§ What to work on
The answer must consist solely of the lines from the one containing "The image size is (592, 413)." through the last line of the records below, repeated exactly, with all pictures omitted.

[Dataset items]
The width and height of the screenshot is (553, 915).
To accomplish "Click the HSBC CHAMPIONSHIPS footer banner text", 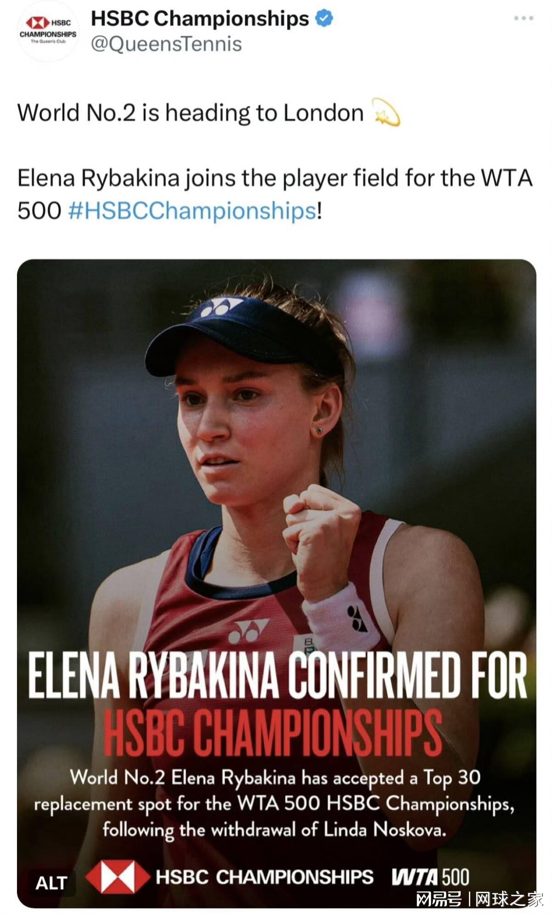I will (x=265, y=877).

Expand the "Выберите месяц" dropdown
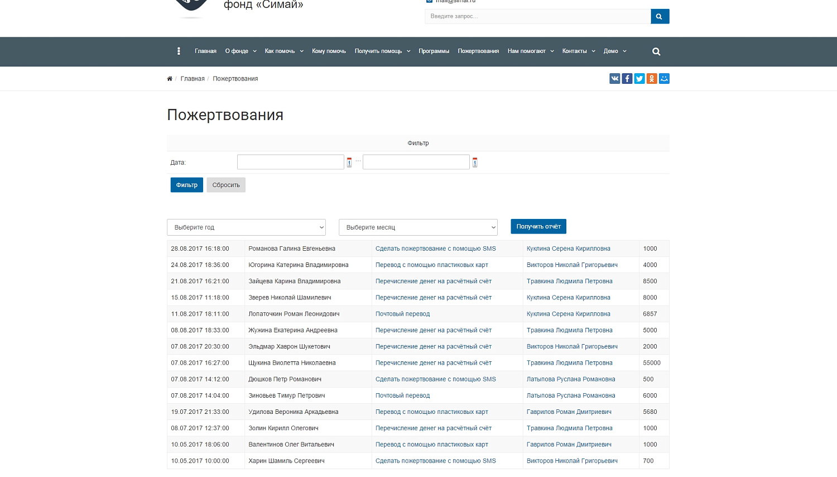coord(418,227)
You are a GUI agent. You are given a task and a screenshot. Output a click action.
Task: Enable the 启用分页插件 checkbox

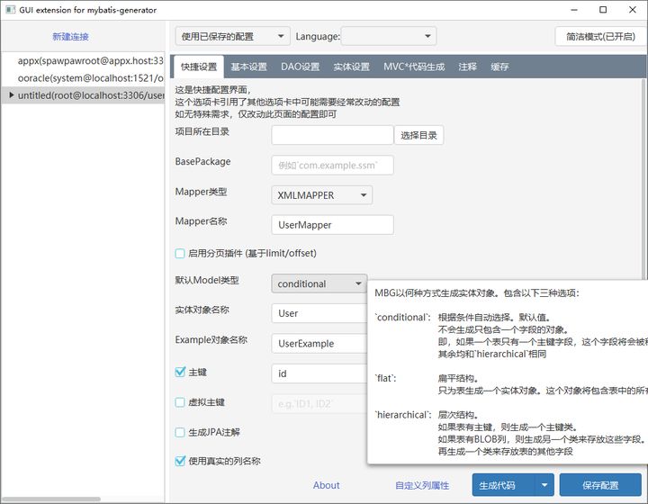point(180,253)
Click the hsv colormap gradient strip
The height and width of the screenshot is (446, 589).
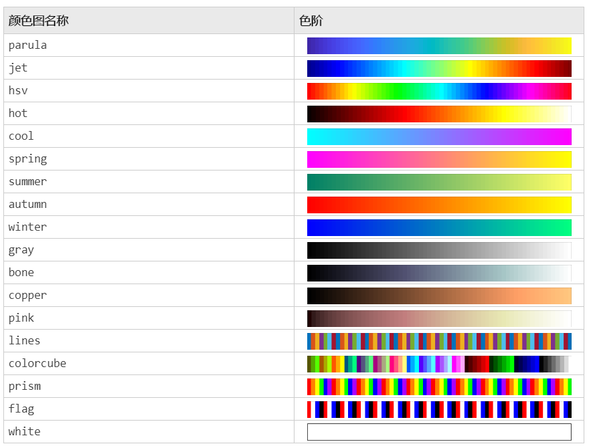click(438, 90)
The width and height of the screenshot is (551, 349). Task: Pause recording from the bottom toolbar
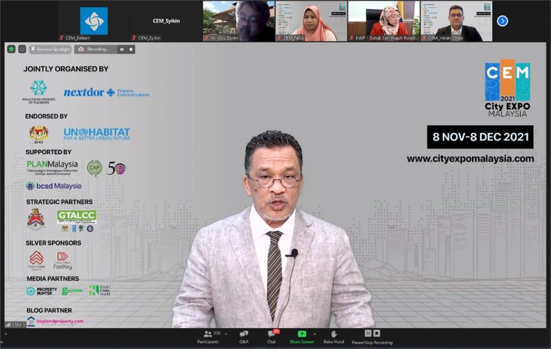click(x=368, y=333)
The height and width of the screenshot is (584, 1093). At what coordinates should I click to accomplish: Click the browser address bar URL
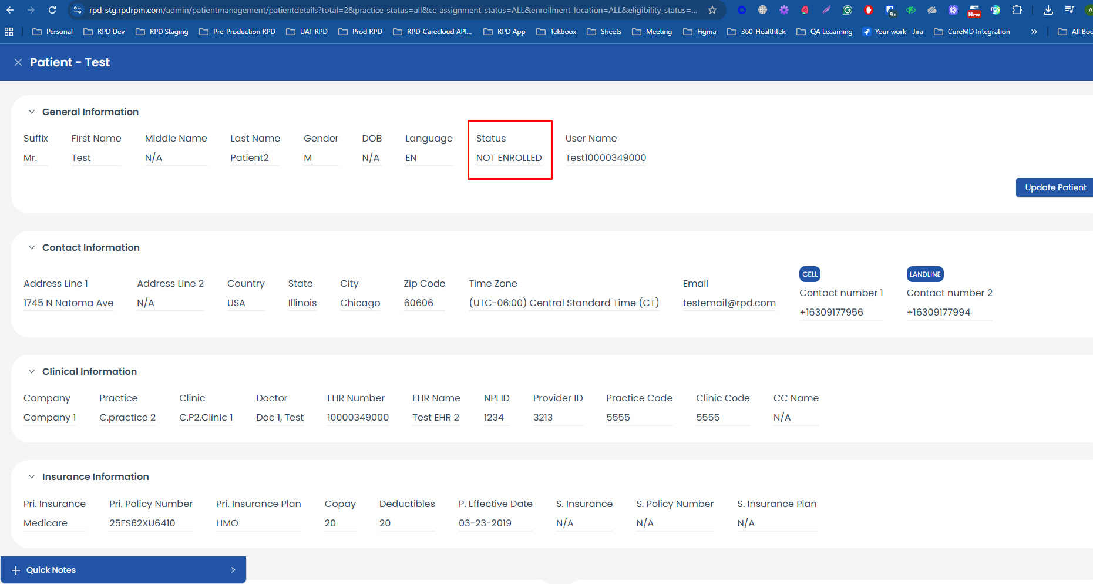tap(392, 10)
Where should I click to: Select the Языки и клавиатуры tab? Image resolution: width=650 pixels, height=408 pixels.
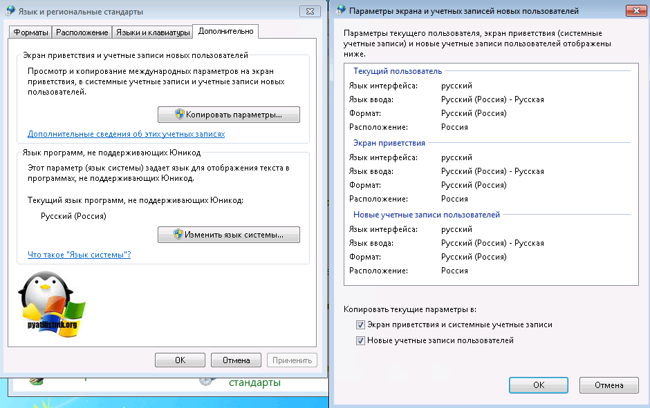coord(152,32)
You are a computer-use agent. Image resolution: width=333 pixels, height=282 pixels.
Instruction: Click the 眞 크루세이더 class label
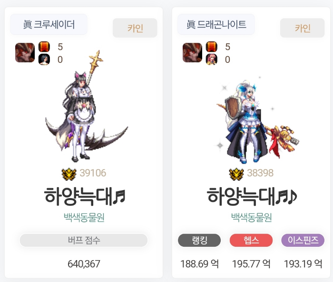(49, 24)
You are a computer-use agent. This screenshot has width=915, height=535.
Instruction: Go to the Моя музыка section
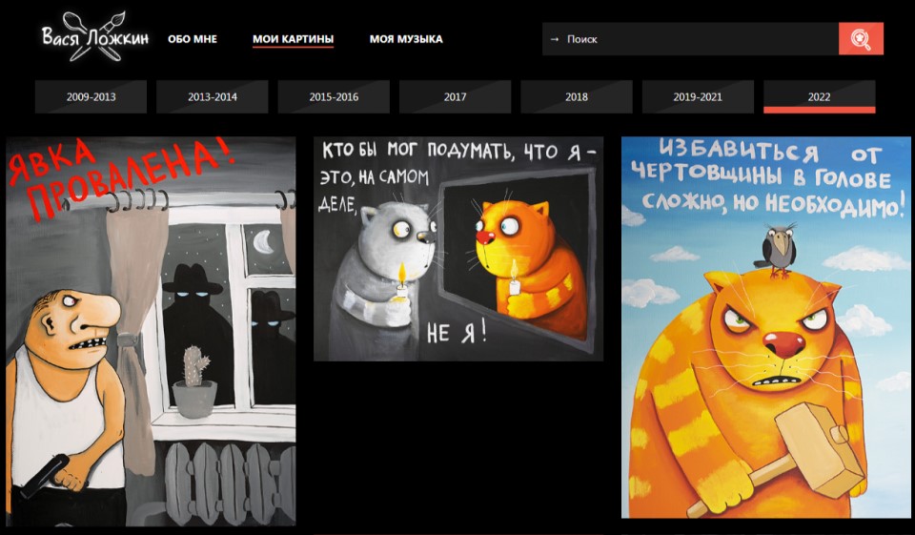406,39
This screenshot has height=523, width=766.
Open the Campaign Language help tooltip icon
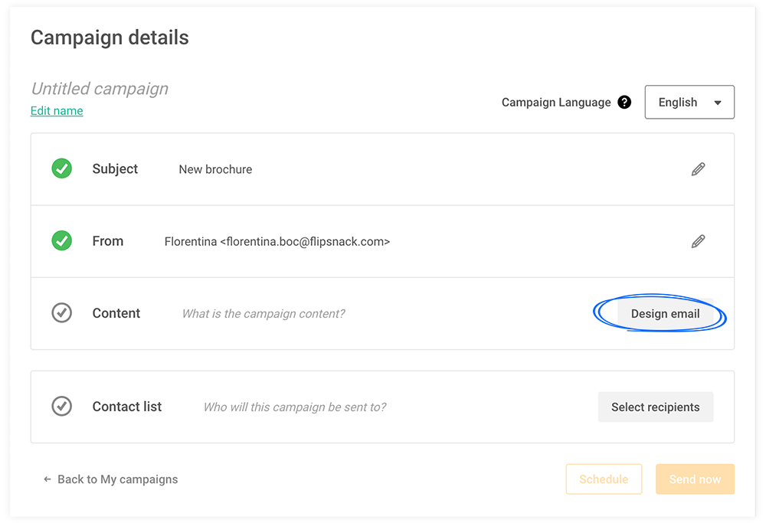624,101
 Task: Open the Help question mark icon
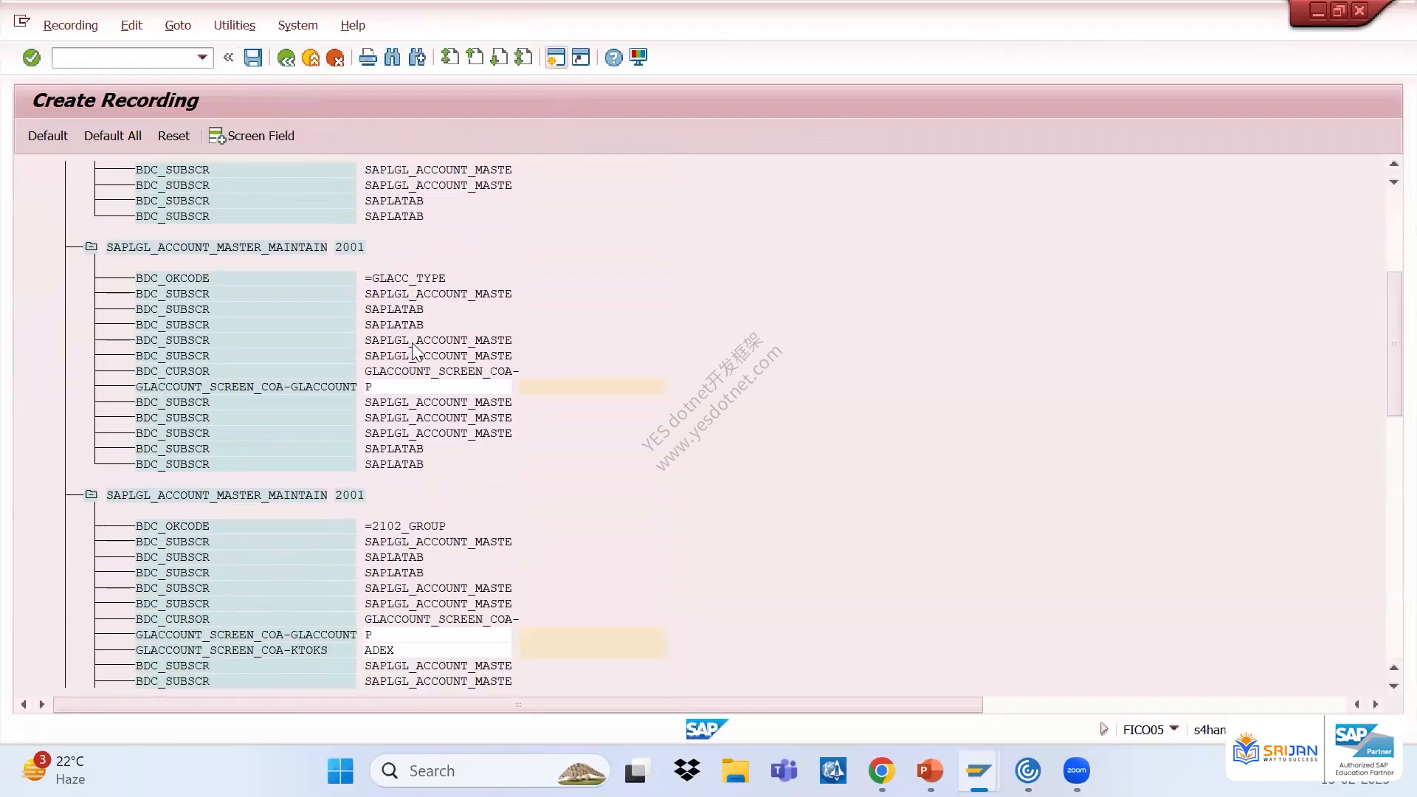613,58
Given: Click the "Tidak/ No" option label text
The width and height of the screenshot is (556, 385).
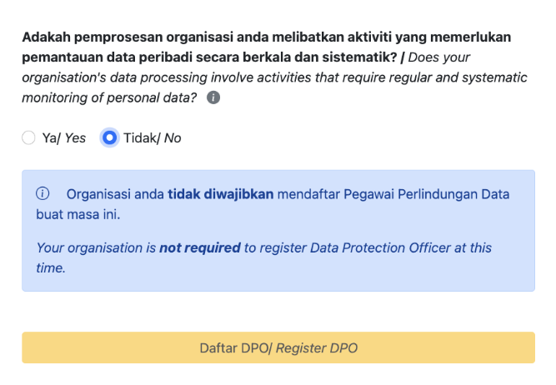Looking at the screenshot, I should click(x=152, y=138).
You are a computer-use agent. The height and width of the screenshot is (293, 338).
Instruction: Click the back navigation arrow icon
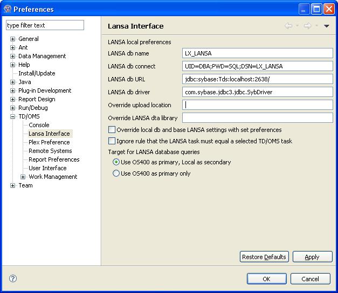(289, 26)
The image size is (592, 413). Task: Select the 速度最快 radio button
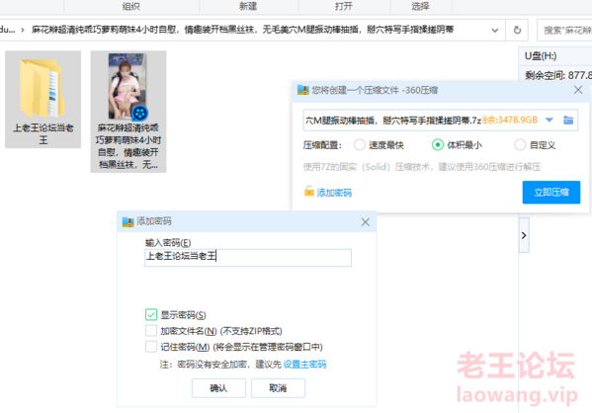coord(360,144)
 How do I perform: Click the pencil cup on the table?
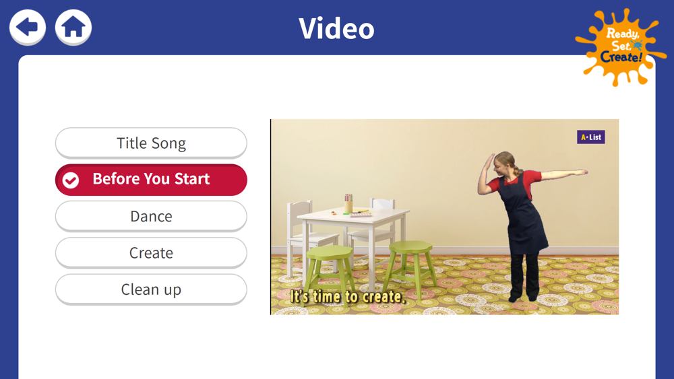[348, 203]
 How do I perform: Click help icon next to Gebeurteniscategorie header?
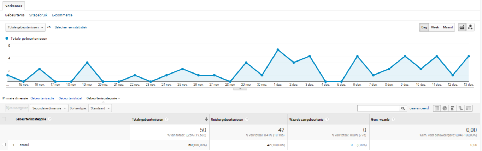[50, 119]
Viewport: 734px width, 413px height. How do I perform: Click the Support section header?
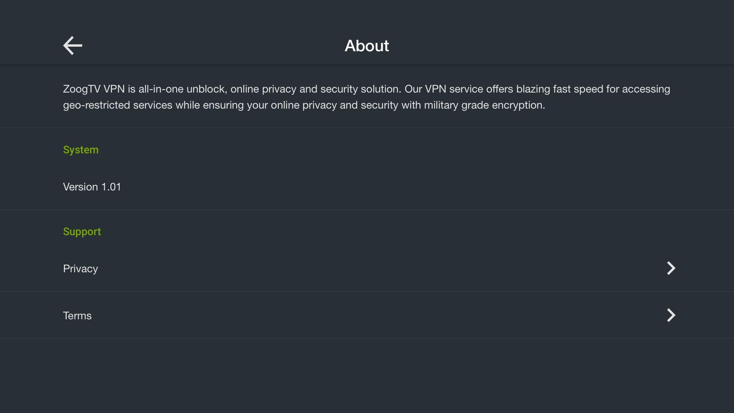[x=82, y=231]
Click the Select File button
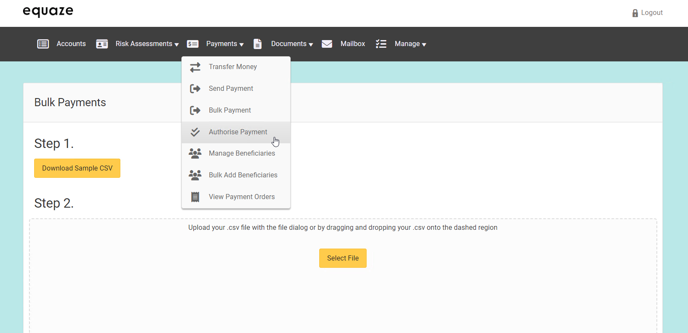This screenshot has width=688, height=333. (343, 258)
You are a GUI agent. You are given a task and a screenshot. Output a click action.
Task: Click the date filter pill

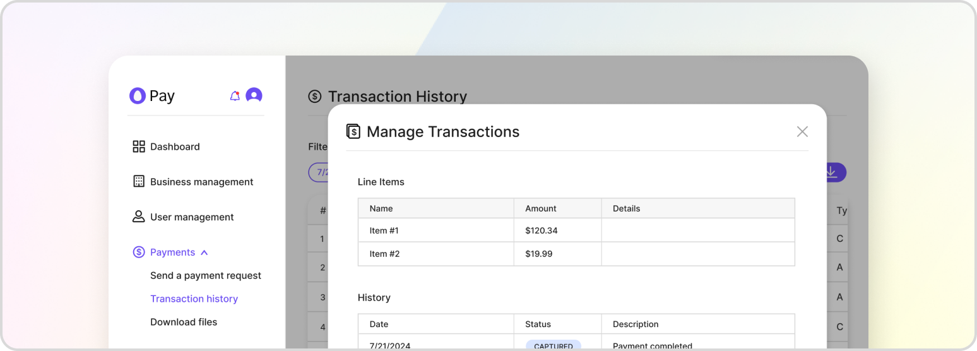[318, 172]
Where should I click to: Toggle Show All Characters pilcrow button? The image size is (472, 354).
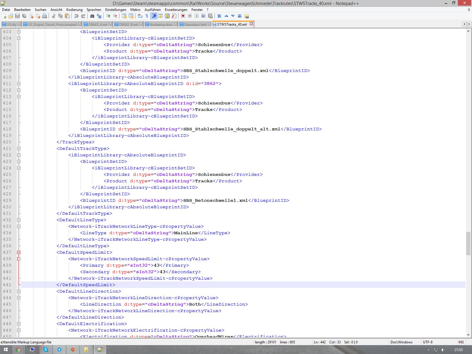pos(147,16)
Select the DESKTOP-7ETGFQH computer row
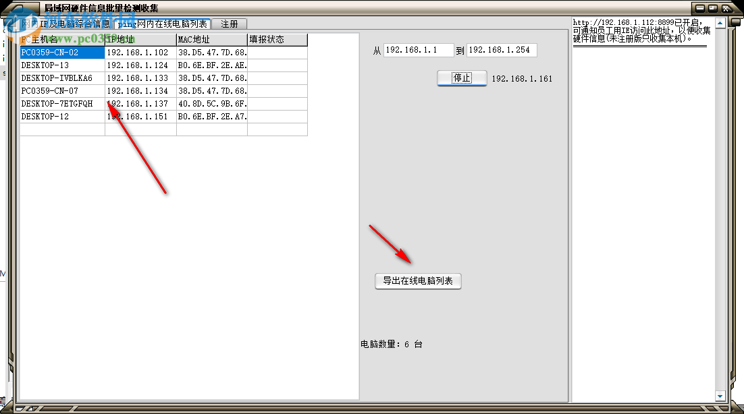 pyautogui.click(x=61, y=103)
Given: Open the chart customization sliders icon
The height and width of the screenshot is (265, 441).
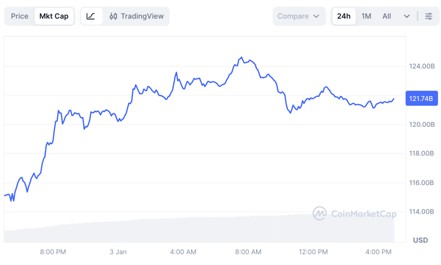Looking at the screenshot, I should click(429, 16).
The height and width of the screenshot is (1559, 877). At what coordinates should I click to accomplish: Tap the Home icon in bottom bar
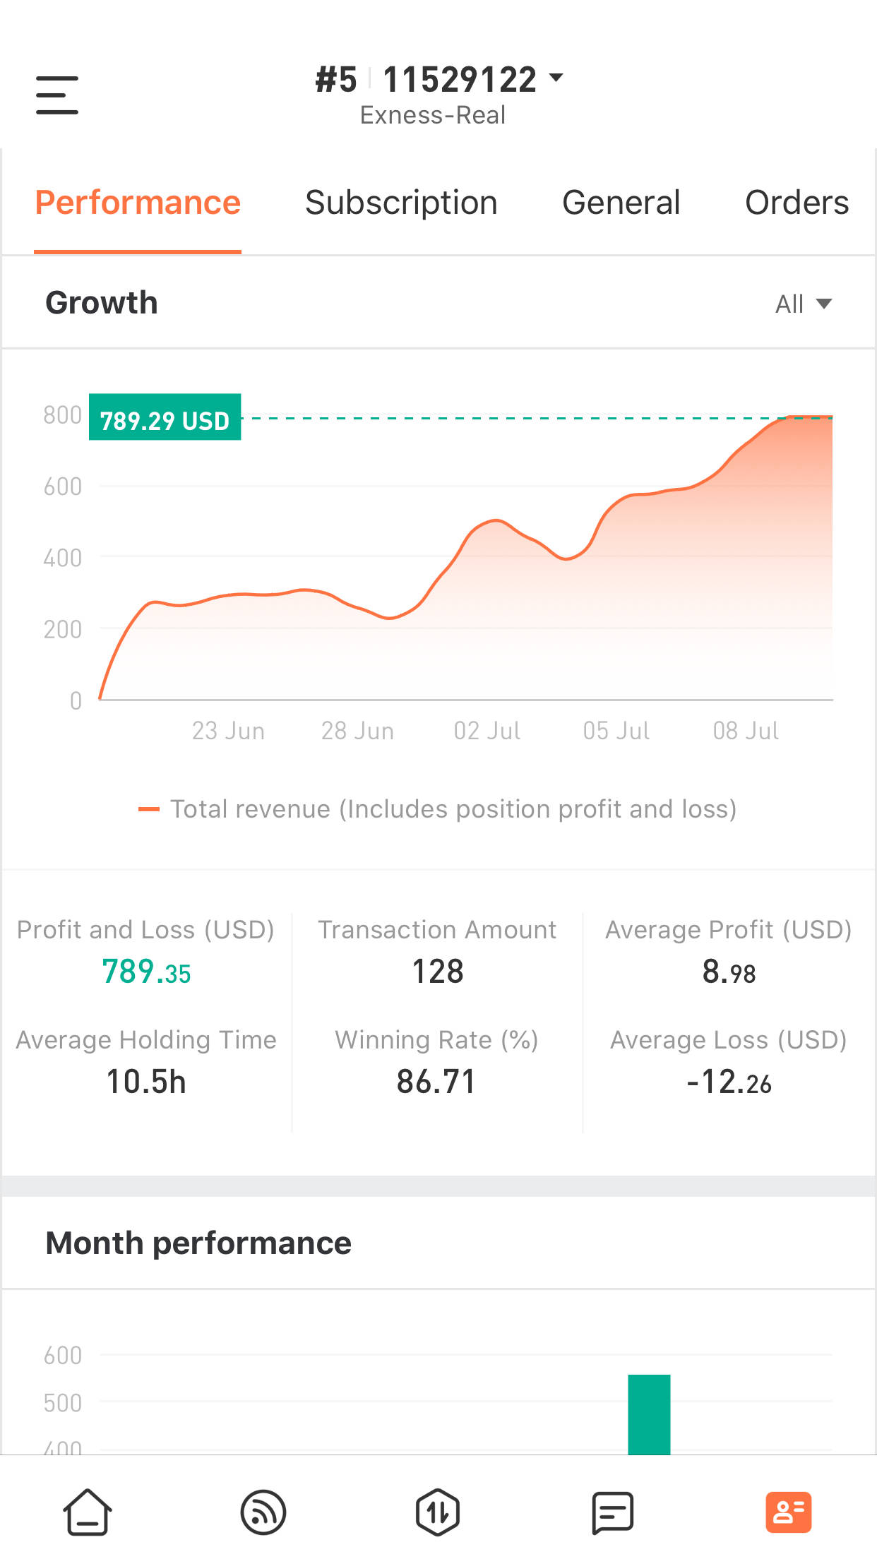pos(88,1512)
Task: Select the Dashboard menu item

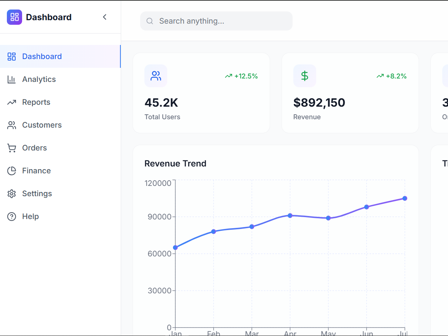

§ Answer below
The image size is (592, 413). Task: Select the 速度最快 radio button
coord(360,144)
 How do I perform: Click the pencil cup on the table?
[348, 203]
 How do I perform: Click help icon next to Gebeurteniscategorie header?
[50, 119]
Viewport: 734px width, 413px height. How do I perform: Click the Support section header?
[x=82, y=231]
Click the Select File button
This screenshot has width=688, height=333. (343, 258)
You are a GUI agent. You are given a task and a screenshot. Output a click action.
Task: Click the date filter pill

[318, 172]
Where should I click to: Toggle Show All Characters pilcrow button? The image size is (472, 354).
pos(147,16)
Select the DESKTOP-7ETGFQH computer row
 pyautogui.click(x=61, y=103)
Given: Open the chart customization sliders icon
The height and width of the screenshot is (265, 441).
Looking at the screenshot, I should click(429, 16).
The height and width of the screenshot is (1559, 877). At what coordinates should I click to accomplish: Tap the Home icon in bottom bar
pos(88,1512)
Task: Select the Dashboard menu item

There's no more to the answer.